Records shown
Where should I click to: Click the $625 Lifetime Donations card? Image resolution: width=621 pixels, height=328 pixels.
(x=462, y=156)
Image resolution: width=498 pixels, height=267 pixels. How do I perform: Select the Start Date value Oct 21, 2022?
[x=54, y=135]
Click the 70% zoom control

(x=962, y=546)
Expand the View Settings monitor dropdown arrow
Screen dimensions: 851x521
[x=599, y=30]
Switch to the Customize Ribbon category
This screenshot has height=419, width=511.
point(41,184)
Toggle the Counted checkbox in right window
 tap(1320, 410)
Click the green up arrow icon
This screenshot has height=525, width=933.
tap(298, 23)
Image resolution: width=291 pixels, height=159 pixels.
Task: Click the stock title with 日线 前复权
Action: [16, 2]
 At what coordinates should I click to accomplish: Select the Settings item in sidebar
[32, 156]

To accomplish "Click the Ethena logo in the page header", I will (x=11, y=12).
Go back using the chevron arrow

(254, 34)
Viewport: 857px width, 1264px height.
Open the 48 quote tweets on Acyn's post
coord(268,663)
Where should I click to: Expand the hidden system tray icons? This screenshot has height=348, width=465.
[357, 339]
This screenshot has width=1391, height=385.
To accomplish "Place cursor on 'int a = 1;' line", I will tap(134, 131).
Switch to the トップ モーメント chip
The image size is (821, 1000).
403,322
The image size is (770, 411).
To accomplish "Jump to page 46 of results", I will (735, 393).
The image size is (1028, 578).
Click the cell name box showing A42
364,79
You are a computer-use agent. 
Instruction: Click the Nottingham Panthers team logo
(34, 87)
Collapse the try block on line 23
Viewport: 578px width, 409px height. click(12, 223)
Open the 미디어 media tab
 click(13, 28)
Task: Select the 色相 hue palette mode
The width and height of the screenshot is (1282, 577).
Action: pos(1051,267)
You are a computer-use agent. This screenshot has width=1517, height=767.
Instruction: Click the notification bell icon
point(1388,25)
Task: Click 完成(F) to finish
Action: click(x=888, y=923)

Given exercise
Copy all of the entries above word for word, keeping every line the same.

Solution to this exercise
Where should I click to: Click the $625 Lifetime Donations card? Image resolution: width=621 pixels, height=328 pixels.
(x=462, y=156)
Image resolution: width=498 pixels, height=267 pixels. How do I perform: Select the Start Date value Oct 21, 2022?
[x=54, y=135]
Click the 70% zoom control

(x=962, y=546)
Expand the View Settings monitor dropdown arrow
Screen dimensions: 851x521
[x=599, y=30]
Switch to the Customize Ribbon category
This screenshot has height=419, width=511.
point(41,184)
Toggle the Counted checkbox in right window
 tap(1320, 410)
Click the green up arrow icon
This screenshot has height=525, width=933.
tap(298, 23)
Image resolution: width=291 pixels, height=159 pixels.
Task: Click the stock title with 日线 前复权
Action: [16, 2]
 At what coordinates should I click to accomplish: Select the Settings item in sidebar
[32, 156]

To accomplish "Click the Ethena logo in the page header", I will (x=11, y=12).
Go back using the chevron arrow

(254, 34)
Viewport: 857px width, 1264px height.
Open the 48 quote tweets on Acyn's post
coord(268,663)
Where should I click to: Expand the hidden system tray icons? This screenshot has height=348, width=465.
[357, 339]
This screenshot has width=1391, height=385.
To accomplish "Place cursor on 'int a = 1;' line", I will tap(134, 131).
Switch to the トップ モーメント chip
The image size is (821, 1000).
403,322
The image size is (770, 411).
To accomplish "Jump to page 46 of results", I will (735, 393).
The image size is (1028, 578).
Click the cell name box showing A42
364,79
You are a computer-use agent. 
Instruction: Click the Nottingham Panthers team logo
(34, 87)
Collapse the try block on line 23
Viewport: 578px width, 409px height. click(12, 223)
Open the 미디어 media tab
 click(13, 28)
Task: Select the 色相 hue palette mode
The width and height of the screenshot is (1282, 577).
Action: pos(1051,267)
You are a computer-use agent. This screenshot has width=1517, height=767.
Instruction: Click the notification bell icon
point(1388,25)
Task: Click 完成(F) to finish
Action: click(x=888, y=923)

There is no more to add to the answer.